SHORT TASK → Return the lines from the start of the records through the line containing "[218, 1411]", both included, copied word for word. Leave the pictures out.

Word and element location records
——

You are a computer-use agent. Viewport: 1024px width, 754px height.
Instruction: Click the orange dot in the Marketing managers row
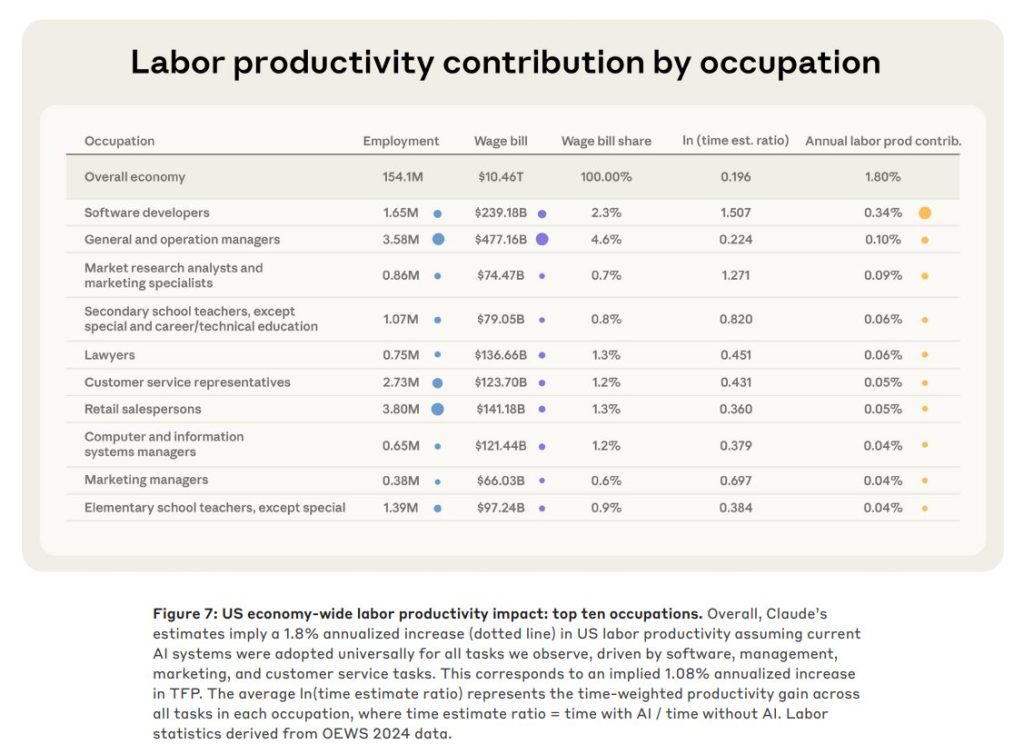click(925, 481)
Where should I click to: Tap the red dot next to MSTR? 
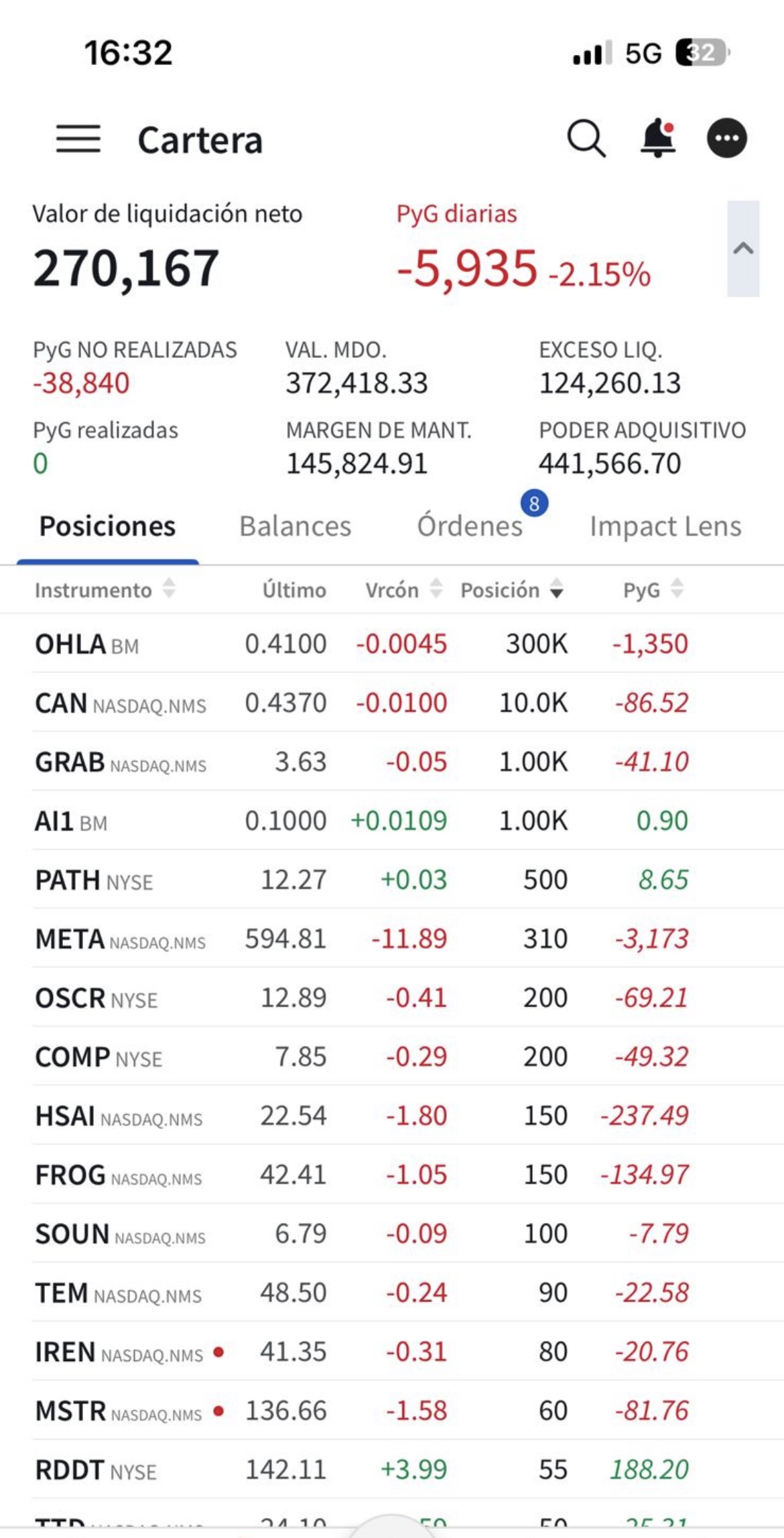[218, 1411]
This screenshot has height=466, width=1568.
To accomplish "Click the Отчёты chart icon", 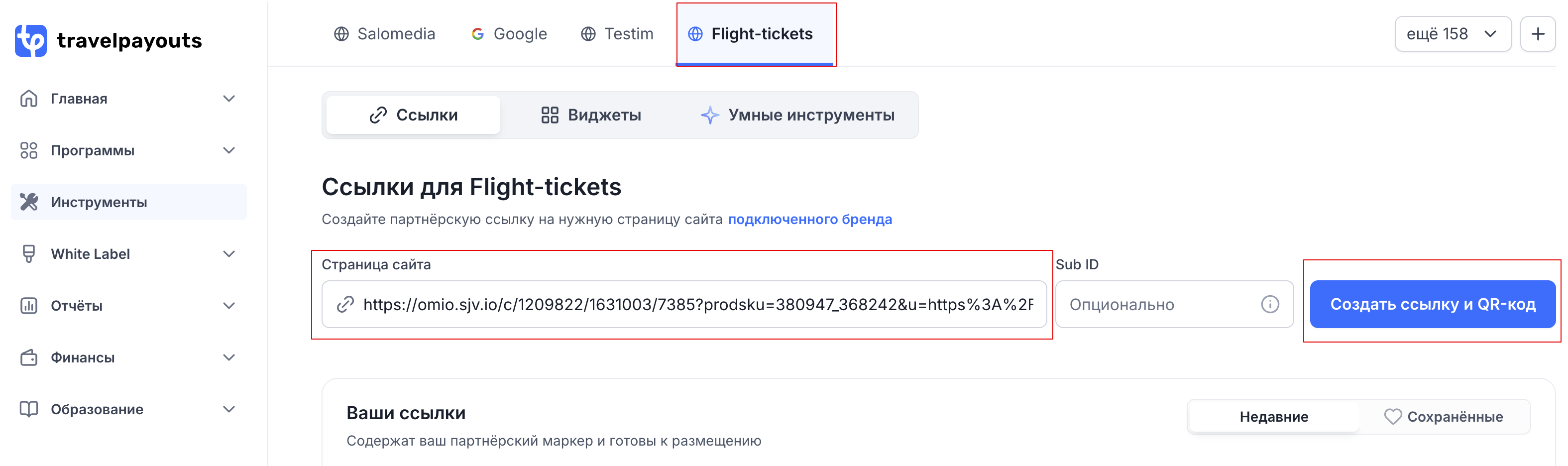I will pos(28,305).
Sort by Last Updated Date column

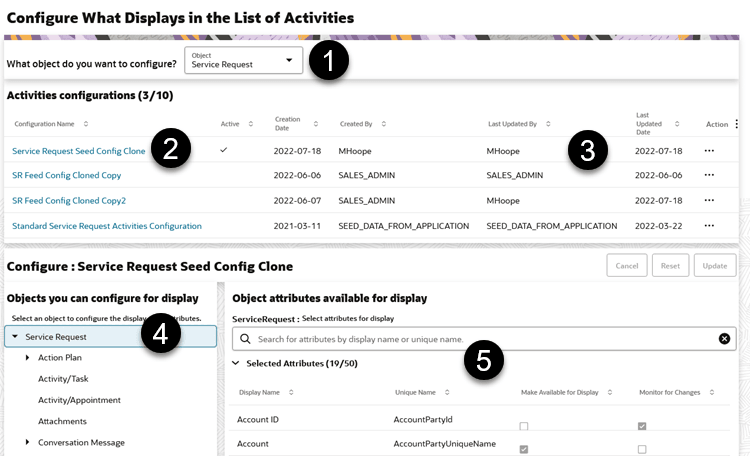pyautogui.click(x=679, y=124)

——

OUTPUT OF THE TASK →
You are a computer-use agent. Viewport: 1024px width, 754px height.
Instruction: Click the orange dot in the Marketing managers row
click(925, 481)
Where should I click to: Tap the red dot next to MSTR? 
[218, 1411]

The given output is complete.